Robots have taken up residence at some small- and medium-sized dairy farms across the country, providing reliable and more efficient labor and helping the businesses remain viable. Plus, farmers say, the milking technology makes for happier, more productive cows.
Dairy operations here and abroad have used robotic milkers for more than a decade. But with more manufacturers and dealerships emerging the U.S., the number of smaller farms in Iowa with the technology has doubled over the last two years, from roughly 20 to more than 40, and family farms in the Northeast also are plugging in.

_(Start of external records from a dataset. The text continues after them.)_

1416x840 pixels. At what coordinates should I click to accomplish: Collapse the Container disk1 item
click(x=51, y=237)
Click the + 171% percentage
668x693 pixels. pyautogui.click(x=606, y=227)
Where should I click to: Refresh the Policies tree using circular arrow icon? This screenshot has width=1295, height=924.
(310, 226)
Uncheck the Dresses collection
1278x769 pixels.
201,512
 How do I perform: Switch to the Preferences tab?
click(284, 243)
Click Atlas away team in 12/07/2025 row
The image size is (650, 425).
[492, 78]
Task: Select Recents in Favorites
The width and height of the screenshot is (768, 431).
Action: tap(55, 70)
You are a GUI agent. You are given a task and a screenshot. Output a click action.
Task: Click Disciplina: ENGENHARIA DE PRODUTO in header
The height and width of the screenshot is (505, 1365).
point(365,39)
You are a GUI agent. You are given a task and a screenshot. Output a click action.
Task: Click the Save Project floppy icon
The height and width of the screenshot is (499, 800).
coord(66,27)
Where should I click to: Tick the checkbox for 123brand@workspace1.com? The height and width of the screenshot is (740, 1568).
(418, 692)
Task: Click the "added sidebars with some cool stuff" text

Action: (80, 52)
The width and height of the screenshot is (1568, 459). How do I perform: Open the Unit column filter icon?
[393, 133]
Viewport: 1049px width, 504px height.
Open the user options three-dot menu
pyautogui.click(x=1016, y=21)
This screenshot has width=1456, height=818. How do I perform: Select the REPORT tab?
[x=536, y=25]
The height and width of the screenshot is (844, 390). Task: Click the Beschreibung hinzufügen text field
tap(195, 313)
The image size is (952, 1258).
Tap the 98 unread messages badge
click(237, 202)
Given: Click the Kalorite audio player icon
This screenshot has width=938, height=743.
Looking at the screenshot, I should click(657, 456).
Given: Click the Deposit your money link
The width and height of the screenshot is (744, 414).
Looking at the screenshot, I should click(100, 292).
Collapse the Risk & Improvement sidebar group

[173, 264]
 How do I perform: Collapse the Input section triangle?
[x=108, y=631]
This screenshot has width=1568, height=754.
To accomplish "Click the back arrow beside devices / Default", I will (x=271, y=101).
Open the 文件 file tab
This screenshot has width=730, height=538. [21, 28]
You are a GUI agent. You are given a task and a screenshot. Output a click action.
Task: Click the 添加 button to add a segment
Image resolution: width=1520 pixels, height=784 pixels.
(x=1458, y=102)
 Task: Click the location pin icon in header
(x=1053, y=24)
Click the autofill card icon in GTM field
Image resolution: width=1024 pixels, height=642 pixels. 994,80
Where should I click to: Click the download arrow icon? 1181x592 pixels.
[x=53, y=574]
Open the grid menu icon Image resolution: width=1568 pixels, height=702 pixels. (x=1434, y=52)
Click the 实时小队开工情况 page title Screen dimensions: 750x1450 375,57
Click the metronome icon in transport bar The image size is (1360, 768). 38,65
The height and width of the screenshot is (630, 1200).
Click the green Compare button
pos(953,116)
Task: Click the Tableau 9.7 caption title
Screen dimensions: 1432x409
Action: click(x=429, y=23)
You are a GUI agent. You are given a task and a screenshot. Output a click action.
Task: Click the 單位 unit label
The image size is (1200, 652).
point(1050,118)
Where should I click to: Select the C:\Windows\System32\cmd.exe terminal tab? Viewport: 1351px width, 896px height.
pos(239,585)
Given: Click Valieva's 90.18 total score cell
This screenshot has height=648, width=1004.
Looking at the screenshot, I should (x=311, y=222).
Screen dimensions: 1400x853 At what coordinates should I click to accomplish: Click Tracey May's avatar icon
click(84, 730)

The cost of not automating the milking process may be greater for some farmers than shelling out hundreds of thousands of dollars, experts say. The technology supplants paying for hard-to-find and migrant labor, creates time for other farm duties and collects vital data about the animals. Perhaps most of all, it boosts the number of gallons of milk being produced because cows get milked when and as often as they want, though it doesn't affect consumer milk prices.
The reason robots might make sense for many small- and medium-sized farms in the Northeast is because of the challenge of finding reliable workers and outdated infrastructure that makes the operations inefficient, said Richard Kersbergen with the University of Maine Extension.
"There's a lot of farmers that are interested but are concerned about the financial costs with it," noted Kersbergen, who just returned from studying farms in the Netherlands, where he said more than half used robotic milkers because of high labor costs.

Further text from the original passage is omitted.